Unlike Mr. Kato, Ms. Kauma wasn’t born deaf. She continued to go to a regular school while her ability to hear declined, and it was not until she turned 13 that she completely lost her hearing. 

“I was OK with it,” she says wearing her signature wide smile. “I felt normal.”

If she weren’t deaf, however, Ms. Kauma would have been a nurse – not “having to deal with customers!” she says, laughing. 

Many employees, Shadia notes, have grown more confident. In September of last year, the cafe organized a talent show for Deaf Awareness Month. 

“It became a deaf space,” says Imran. “Ninety percent of the people in this courtyard were deaf.” During business hours, many deaf people visit Sikia as customers, too. Most of them come from Kampala, Shadia says – a 2-hour drive away.

Katumba Badru/Special to The Christian Science Monitor
Waitresses Rashida Namale, Aisha Kauma, and Aidah Nambi (from left to right) arrange tables and chairs to start the workday at Sikia Cafe in Jinja, Uganda.

‘The bigger picture’

For Shadia, Imran, and the rest of the staff, watching people’s perceptions and attitudes change in the community has been rewarding. 

“What makes it different is that to our staff, the job is not just a job; it’s kind of a form of acceptance into society,” Imran says. 

“You come here and you see children and clients who have never interacted with a deaf person before, interacting with our staff. The fact that it’s a business that is transforming society, even if by one small step every day, it kind of makes you feel, what more can I do?”

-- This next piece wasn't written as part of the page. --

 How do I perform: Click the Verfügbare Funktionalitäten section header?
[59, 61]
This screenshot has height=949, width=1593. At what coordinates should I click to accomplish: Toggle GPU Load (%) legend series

Ssentongo Rogers has been visiting Sikia nearly every week since March, after he read about the cafe on a local blog. It’s also his workstation sometimes when he doesn’t go to the office. 

Mr. Ssentongo works for a multinational brewery in Jinja and says he enjoys Sikia for many reasons, but mainly for the mind shift it’s given him about disability. In his eyes, patronizing Sikia is a social responsibility.

“That’s the bigger picture and that’s why I am always here,” says Mr. Ssentongo, who is slowly learning to sign.

Katumba Badru/Special to The Christian Science Monitor
Waitress Aisha Kauma, who is deaf, prepares to serve ice cream to a customer at Sikia Cafe.

Wanting to do more but not having the means is a major obstacle, Imran says, especially as the cafe struggles to break even.

“You want to be transformative, but the resources may not allow you to do it,” he says. 

For him and Shadia, though, the biggest transformations might be how the cafe has changed them personally.

Before Sikia opened, Shadia had to enroll in an official class to learn British Sign Language, and Imran has used YouTube to improve his skills as well. But she’s learned more than language skills from her employees, and refers to one instance in particular.

“When we interviewed Aisha, she didn’t even know whether she had passed or not but she asked, ‘Can I bring my friend to interview as well?’ which is not something that would normally happen,” she says. 

“And before I knew it, it was happening in every interview. They are all wanting to bring their friends. You realize that in their world, it’s intertwined. They are a team, they help each other.”